The capital contribution period to a partnership is not specifically stipulated in the Enterprise Law 2020. Instead, Clause 1, Article 178 of the Law on Enterprise 2020 only stipulates: General partners and capital contributing members must contribute the committed capital in full and on time. Thus, the charter capital contribution period of members must be ensured to be implemented according to the committed deadline.

A general partner who fails to contribute the committed capital in full and on time and causes damage to the company must be responsible for compensating for the damage.

If a capital contributing member fails to contribute the committed capital in full and on time, the uncontributed capital will be considered a debt of that member to the company.

CAPITAL CONTRIBUTION PERIOD OF PRIVATE ENTERPRISES

A private enterprise is owned by an individual who is personally responsible for all activities of the enterprise with all of his/her assets. Therefore, the owner of a private enterprise will not need to transfer ownership of the contributed capital to the private enterprise.
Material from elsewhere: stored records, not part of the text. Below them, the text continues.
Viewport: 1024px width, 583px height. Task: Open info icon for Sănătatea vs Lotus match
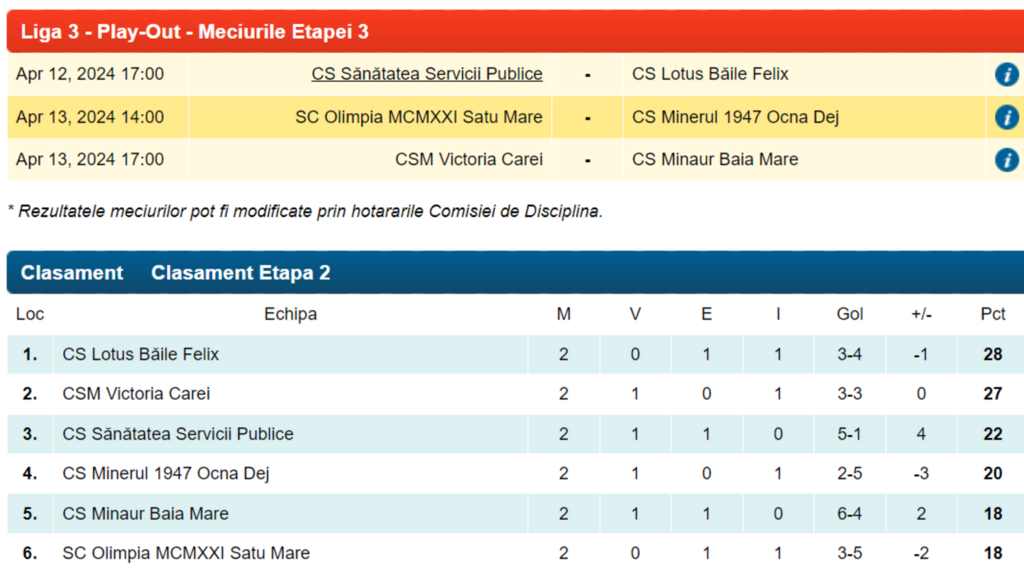[x=1006, y=74]
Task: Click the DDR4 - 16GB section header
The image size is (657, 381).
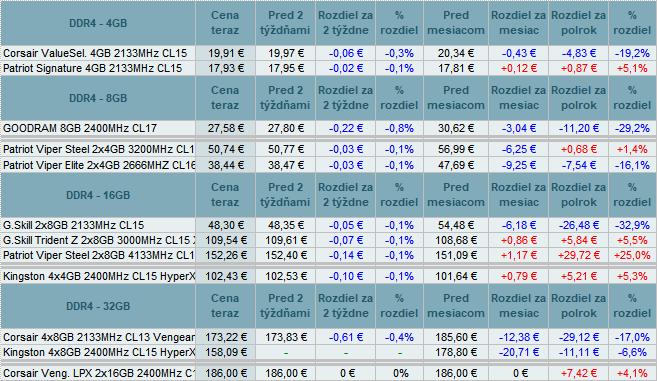Action: point(98,195)
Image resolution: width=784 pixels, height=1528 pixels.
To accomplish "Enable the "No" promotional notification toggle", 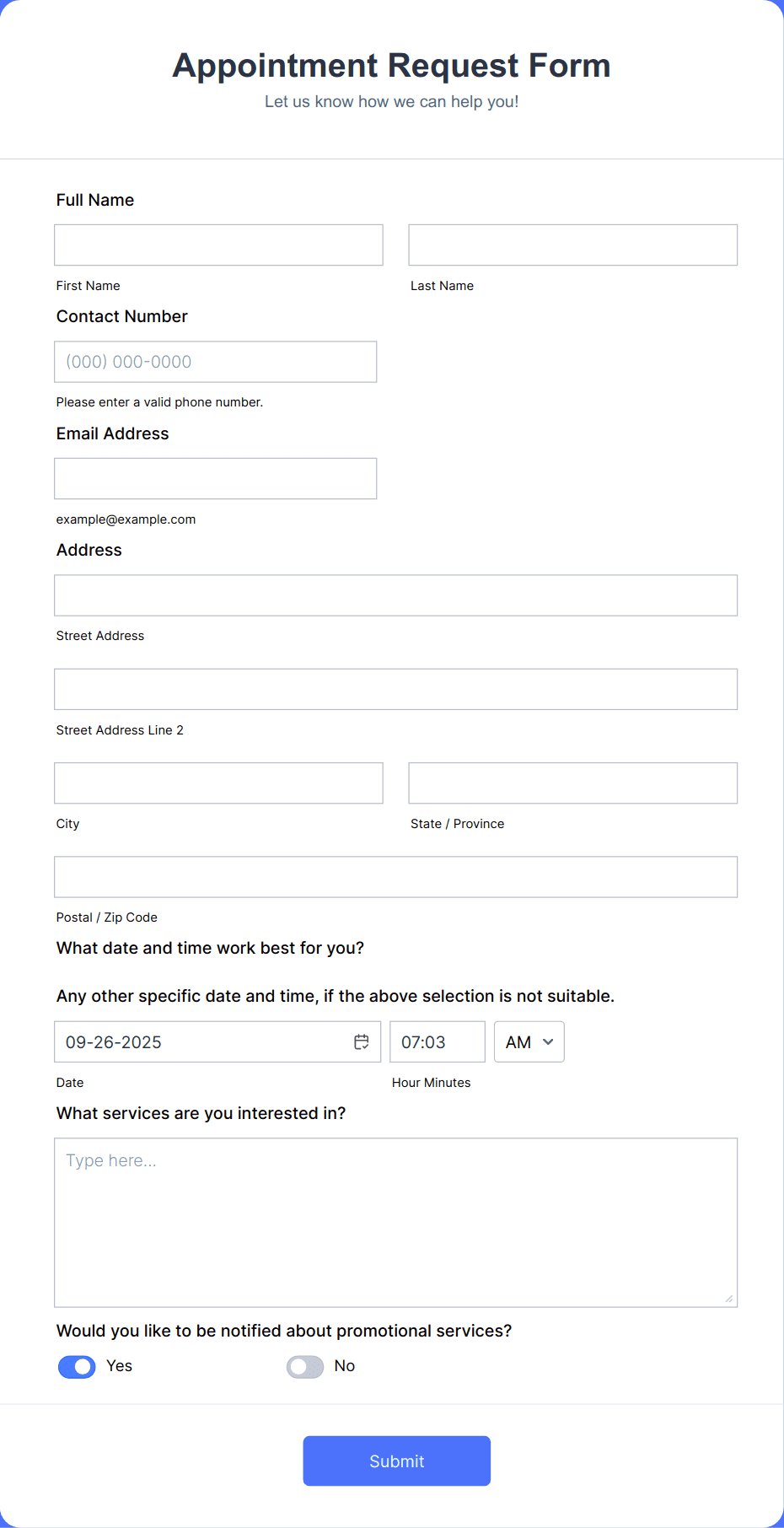I will point(304,1366).
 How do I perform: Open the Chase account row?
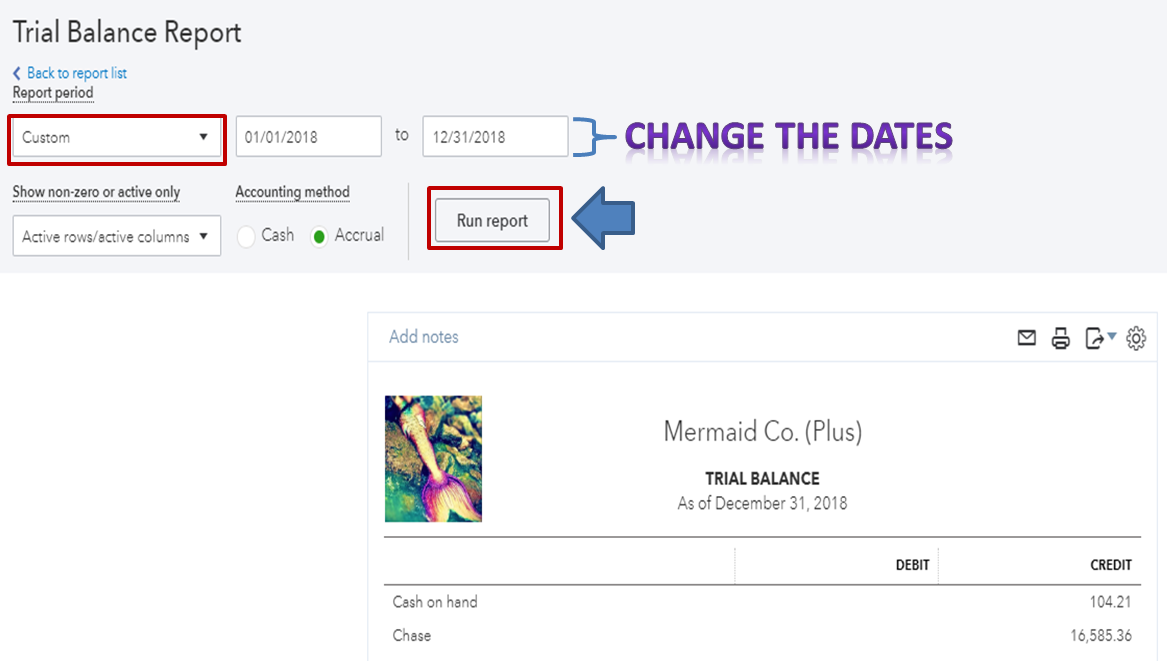pos(762,636)
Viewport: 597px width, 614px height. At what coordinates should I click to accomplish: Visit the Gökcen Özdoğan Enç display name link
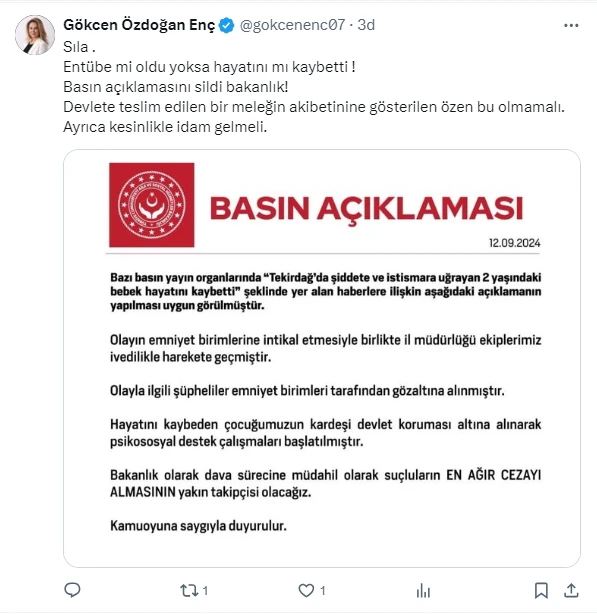(139, 25)
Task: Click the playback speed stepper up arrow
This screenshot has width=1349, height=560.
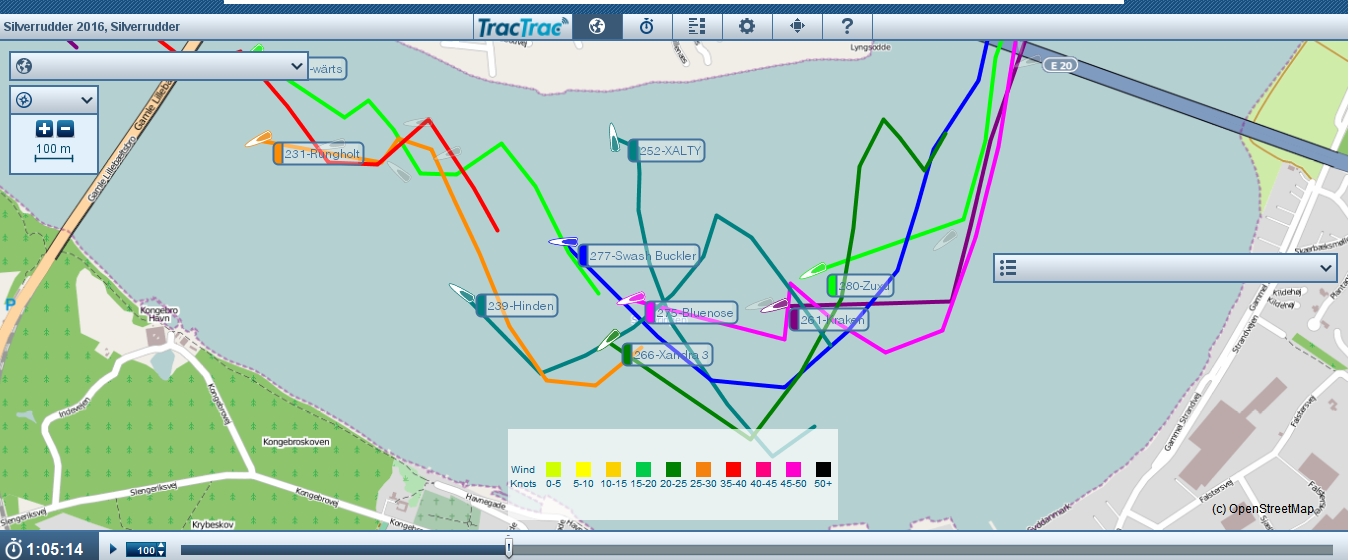Action: [160, 546]
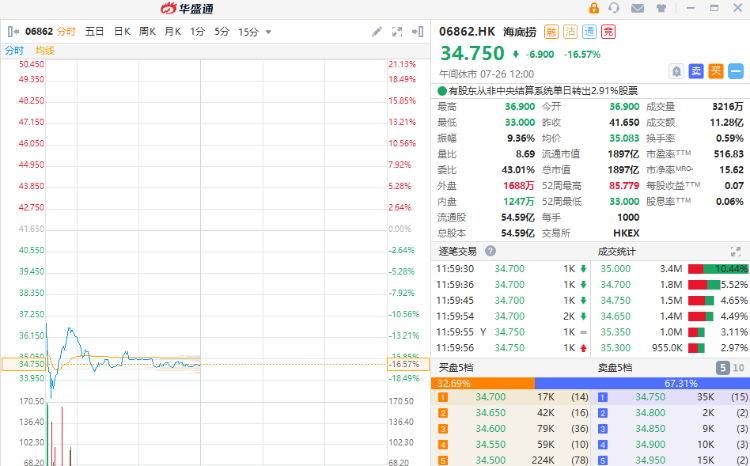Click the help icon beside 逐笔交易

tap(490, 251)
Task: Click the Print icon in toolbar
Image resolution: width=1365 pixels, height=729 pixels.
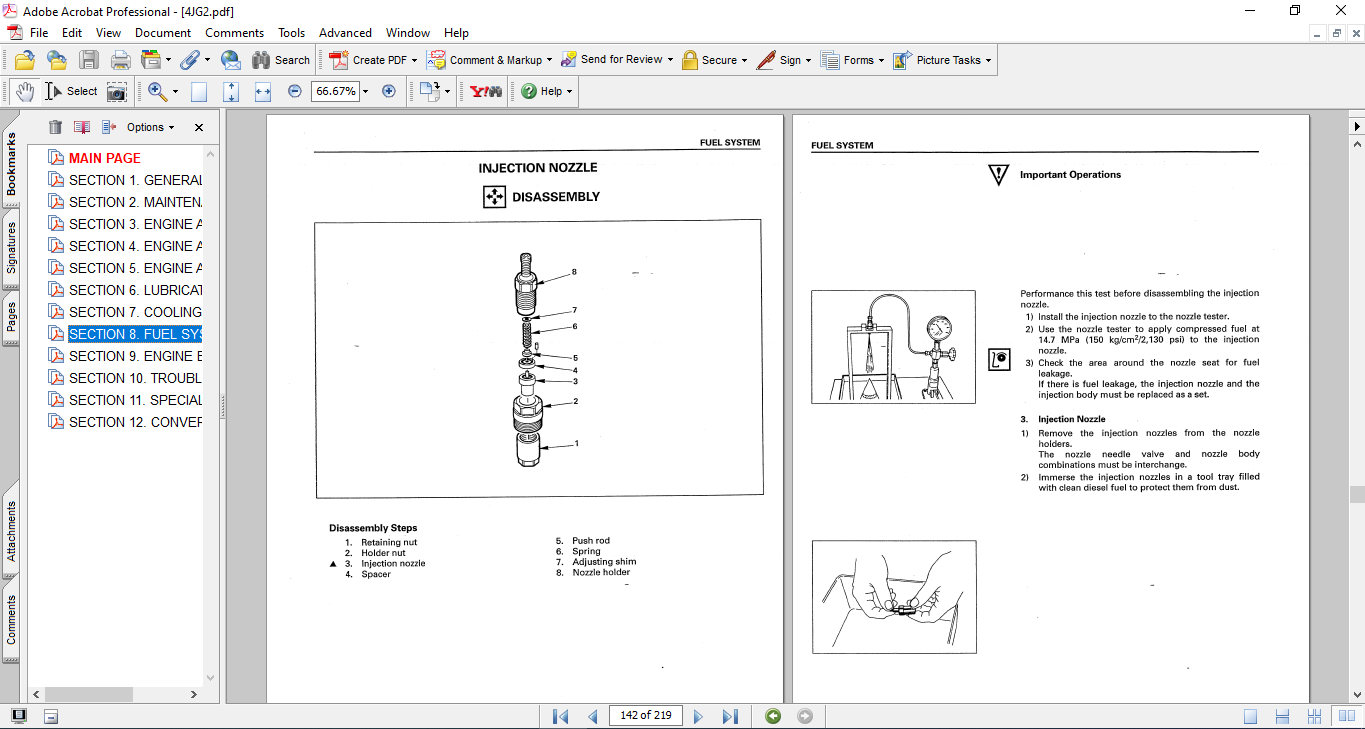Action: pyautogui.click(x=120, y=60)

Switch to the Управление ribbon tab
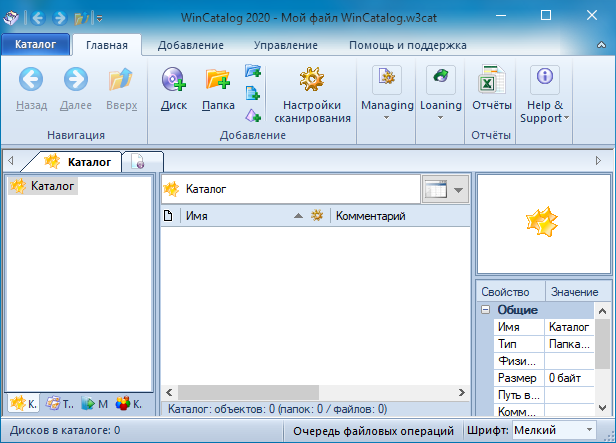[286, 45]
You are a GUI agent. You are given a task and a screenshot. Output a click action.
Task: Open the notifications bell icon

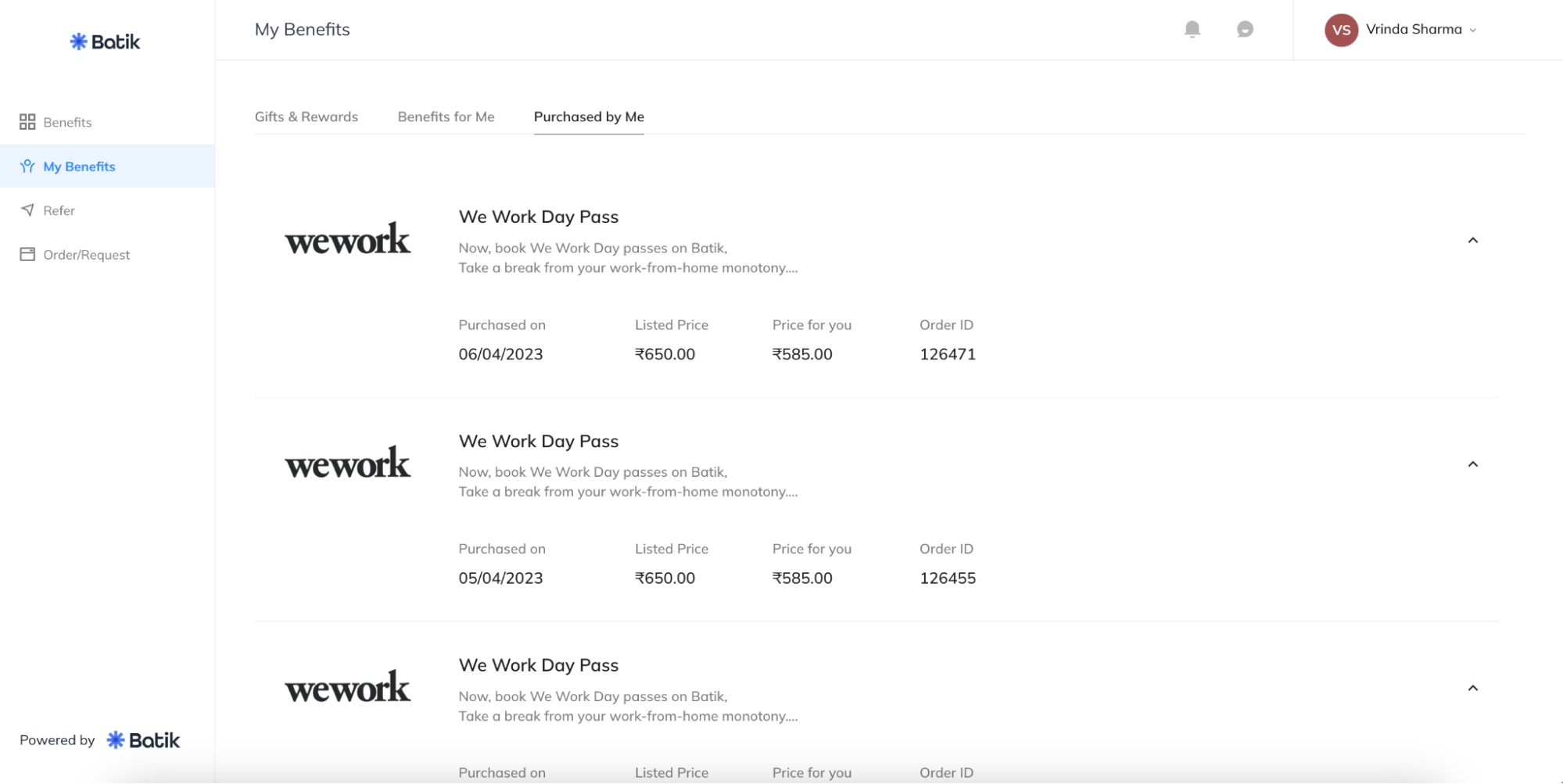click(x=1192, y=30)
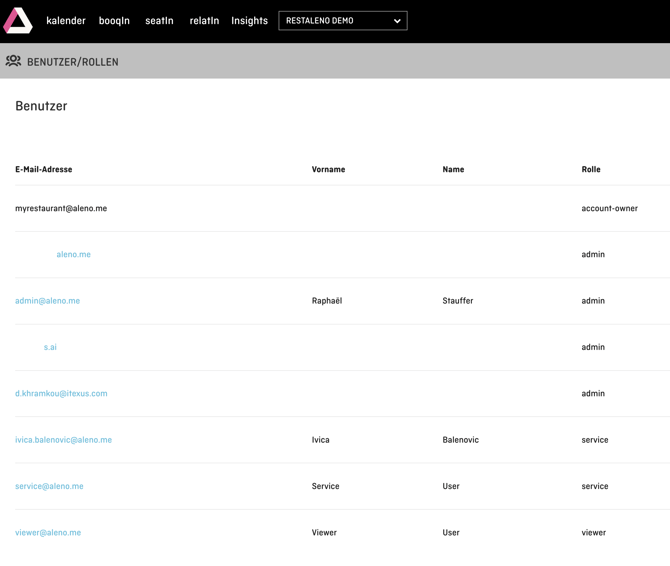The width and height of the screenshot is (670, 566).
Task: Switch to the relatIn section
Action: [x=204, y=21]
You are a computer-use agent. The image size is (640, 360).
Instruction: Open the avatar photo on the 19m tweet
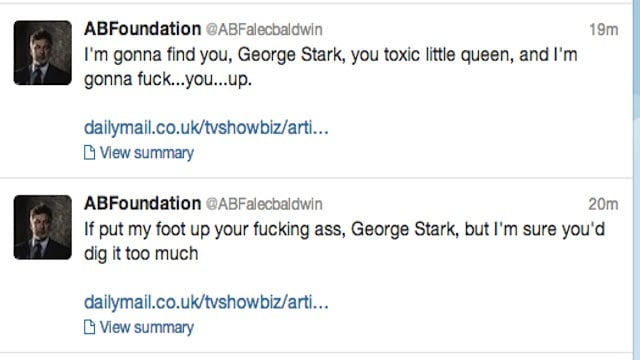point(42,53)
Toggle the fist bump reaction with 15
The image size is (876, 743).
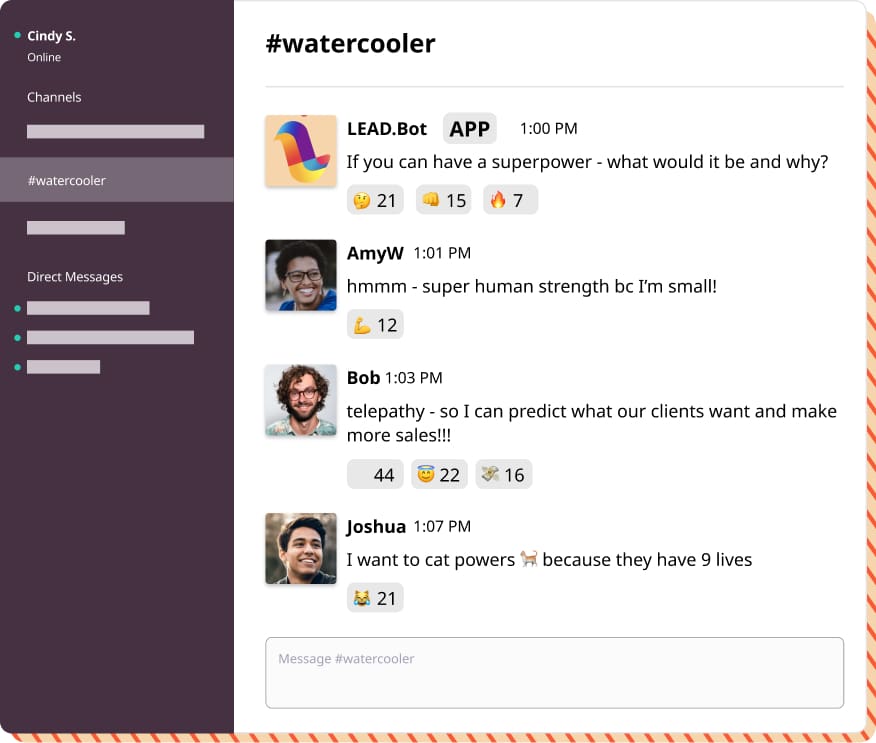click(443, 200)
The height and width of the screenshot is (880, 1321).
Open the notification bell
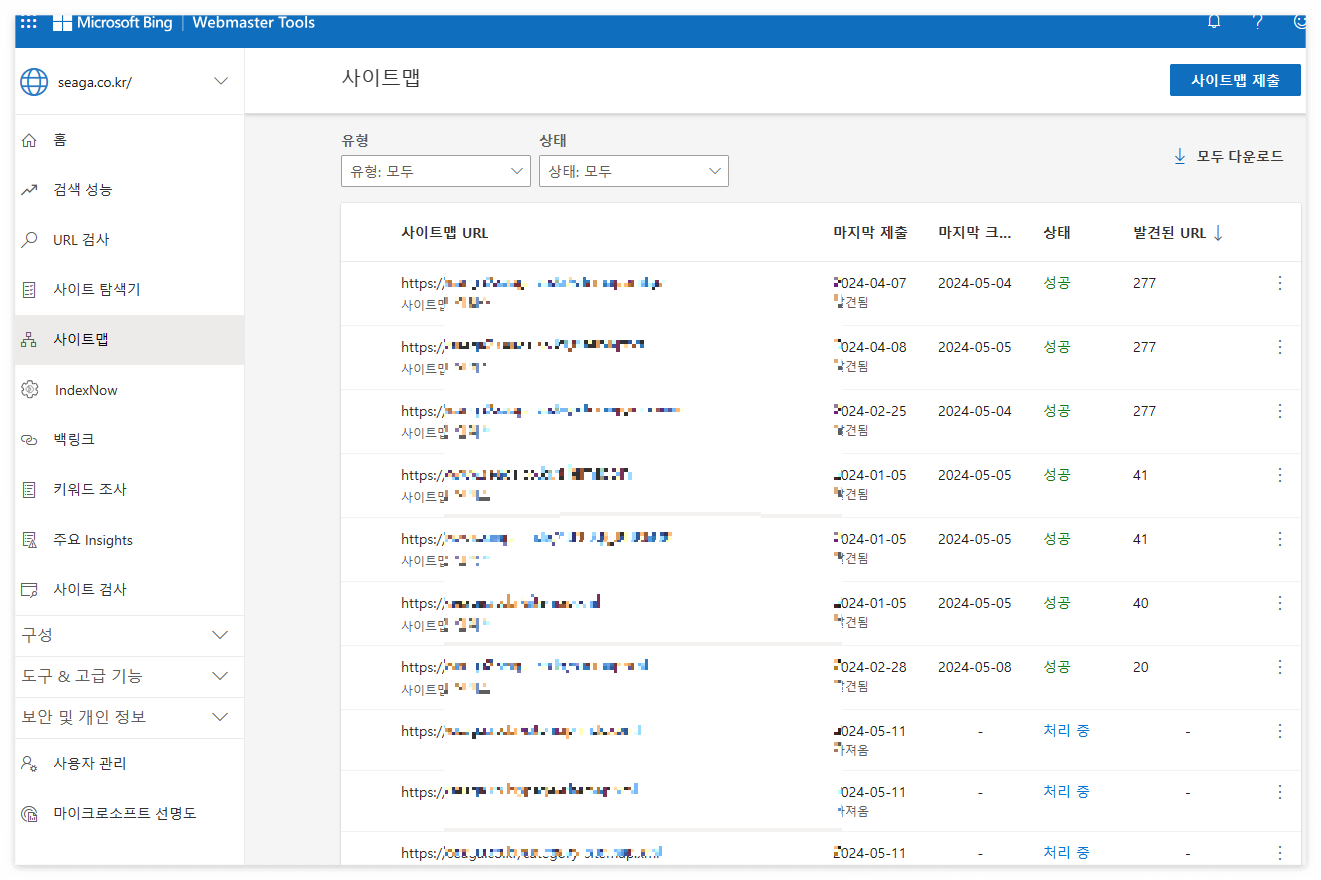pos(1213,21)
According to the provisions of Article 189 of the Enterprise Law 2020, the investment capital of the owner of a private enterprise will be registered by the owner himself/herself. All capital and assets used for business activities must be fully recorded in the accounting books and financial statements of the enterprise.

WHAT SHOULD BE DONE IF A MEMBER OR SHAREHOLDER FAILS TO CONTRIBUTE SUFFICIENT CAPITAL?

For a single-member LLC

 

Pursuant to Clause 3, Article 75 of the Law on  Enterprise 2020 , if the company owner fails to contribute sufficient charter capital within the prescribed time limit, the charter capital must be reduced within 30 days. During this 30-day period, the company owner is still responsible for financial obligations arising in proportion to the committed capital contribution.

 

The company owner is responsible with all of his/her assets for the company’s financial obligations and damages caused by failure to contribute, failure to contribute in full, or failure to contribute on time the charter capital as prescribed in this Article.

 

For LLCs with 2 or more members

Pursuant to Clause 3, Article 47 of the Law on  Enterprise  2020, if a company member does not contribute or has contributed but not enough capital as committed, it will be handled as follows:

  • A member who does not contribute capital as committed is naturally no longer a member of the company.
  • A member who has not contributed the full capital as committed has the rights corresponding to the contributed capital.
  • The uncontributed capital of the members is offered for sale according to the resolution or decision of the Board of Members of the LLC with 2 or more members.

For joint stock companies

Pursuant to Clause 3, Article 113 of the Law on Enterprise 2020, in case a shareholder has not paid or only paid a part of the registered shares, it will be handled as follows:

  • A shareholder who has not paid for the registered shares is naturally no longer a shareholder of the company, and at the same time, is not allowed to transfer the right to purchase to another person.
  • New shareholders who have paid a portion of the registered shares have the right to vote, receive dividends and other rights corresponding to the paid shares; the right to purchase unpaid shares may not be transferred to others.
  • Unpaid shares are considered unsold shares and the Board of Directors has the right to sell them.

For partnerships

Pursuant to Article 178 of the Enterprise Law 2022, general partners and capital contributors must fully contribute the committed capital.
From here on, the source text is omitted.